*Document segment*
-----

Democratic primary results
| Party |  | Candidate | Votes | % |
|---|---|---|---|---|
|  | Democratic | T.J. Donovan (incumbent) | 58,714 | 99.4 |
|  | Democratic | Write-ins | 354 | 0.6 |
|  | Democratic | Blank/overvotes | 10,939 |  |
| Total votes |  |  | 59,068 | 100% |

===Republican primary===
H. Brooke Paige, a perennial candidate, was unopposed in the Republican primary. Paige also ran in and won the Republican primary for U.S. Senate, U.S. House, secretary of state, state treasurer and state auditor of accounts.

====Results====

Republican primary results
| Party |  | Candidate | Votes | % |
|---|---|---|---|---|
|  | Republican | H. Brooke Paige | 16,853 | 90.9 |
|  | Republican | Write-ins | 1,690 | 9.1 |
|  | Republican | Blank/overvotes | 18,444 |  |
| Total votes |  |  | 18,543 | 100% |

====Post primary====
Paige withdrew on August 24, allowing the state Republican party to name a replacement. On August 29, the Vermont Republican Party selected State Representative Janssen Willhoit (Caledonia-3) as their attorney general nominee.

===Liberty Union nomination===
Rosemarie Jackowski, candidate for attorney general in 2016, ran unopposed for the Liberty Union State Committee's nomination for attorney general.

-----

*Extracted records*

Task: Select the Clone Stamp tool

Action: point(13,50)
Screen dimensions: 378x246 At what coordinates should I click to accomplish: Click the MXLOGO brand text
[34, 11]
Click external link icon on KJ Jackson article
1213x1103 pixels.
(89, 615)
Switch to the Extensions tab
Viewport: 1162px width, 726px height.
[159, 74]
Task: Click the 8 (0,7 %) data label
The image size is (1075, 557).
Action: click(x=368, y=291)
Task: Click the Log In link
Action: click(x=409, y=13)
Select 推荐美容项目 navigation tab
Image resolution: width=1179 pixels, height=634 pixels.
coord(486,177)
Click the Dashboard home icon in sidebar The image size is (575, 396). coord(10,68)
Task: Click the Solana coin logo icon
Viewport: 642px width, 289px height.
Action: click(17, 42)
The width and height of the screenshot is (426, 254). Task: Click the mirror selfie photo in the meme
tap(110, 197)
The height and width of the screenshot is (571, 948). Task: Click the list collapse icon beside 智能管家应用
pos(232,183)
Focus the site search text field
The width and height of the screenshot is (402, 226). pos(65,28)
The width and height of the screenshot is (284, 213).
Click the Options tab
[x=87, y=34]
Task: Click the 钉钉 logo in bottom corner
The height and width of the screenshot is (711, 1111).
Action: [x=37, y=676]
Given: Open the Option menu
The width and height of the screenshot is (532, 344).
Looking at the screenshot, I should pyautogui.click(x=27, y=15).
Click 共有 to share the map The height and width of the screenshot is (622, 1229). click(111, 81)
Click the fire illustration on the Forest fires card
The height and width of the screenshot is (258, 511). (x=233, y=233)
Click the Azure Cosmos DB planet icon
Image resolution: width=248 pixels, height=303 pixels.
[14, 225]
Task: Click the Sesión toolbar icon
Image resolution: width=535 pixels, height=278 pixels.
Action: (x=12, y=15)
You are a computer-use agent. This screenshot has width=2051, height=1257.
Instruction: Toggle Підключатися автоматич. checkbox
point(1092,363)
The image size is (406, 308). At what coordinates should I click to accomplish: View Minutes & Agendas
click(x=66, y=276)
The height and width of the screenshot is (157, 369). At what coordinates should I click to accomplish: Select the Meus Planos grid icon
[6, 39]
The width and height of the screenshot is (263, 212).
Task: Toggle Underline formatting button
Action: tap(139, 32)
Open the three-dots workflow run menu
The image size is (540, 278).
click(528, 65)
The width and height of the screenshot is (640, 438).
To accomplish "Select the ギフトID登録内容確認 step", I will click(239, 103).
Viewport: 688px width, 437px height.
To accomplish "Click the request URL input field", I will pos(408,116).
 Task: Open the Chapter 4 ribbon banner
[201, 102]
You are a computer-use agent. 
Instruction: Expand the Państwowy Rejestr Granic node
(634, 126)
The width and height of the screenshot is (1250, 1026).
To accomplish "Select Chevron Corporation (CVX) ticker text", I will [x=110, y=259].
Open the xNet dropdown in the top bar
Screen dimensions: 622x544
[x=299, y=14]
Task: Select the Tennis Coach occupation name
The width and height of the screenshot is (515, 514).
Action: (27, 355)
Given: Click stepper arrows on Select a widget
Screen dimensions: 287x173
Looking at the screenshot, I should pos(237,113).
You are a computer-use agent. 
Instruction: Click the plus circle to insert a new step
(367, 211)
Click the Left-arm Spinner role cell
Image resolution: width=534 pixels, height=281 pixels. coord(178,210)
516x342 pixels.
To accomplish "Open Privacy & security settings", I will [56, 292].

-----

*Short exercise*
Reproduce a passage from the primary election text word for word. Start at the words that contain "Democratic primary results" and stop after "auditor of accounts.".

*Output*
Democratic primary results
| Party |  | Candidate | Votes | % |
|---|---|---|---|---|
|  | Democratic | T.J. Donovan (incumbent) | 58,714 | 99.4 |
|  | Democratic | Write-ins | 354 | 0.6 |
|  | Democratic | Blank/overvotes | 10,939 |  |
| Total votes |  |  | 59,068 | 100% |

===Republican primary===
H. Brooke Paige, a perennial candidate, was unopposed in the Republican primary. Paige also ran in and won the Republican primary for U.S. Senate, U.S. House, secretary of state, state treasurer and state auditor of accounts.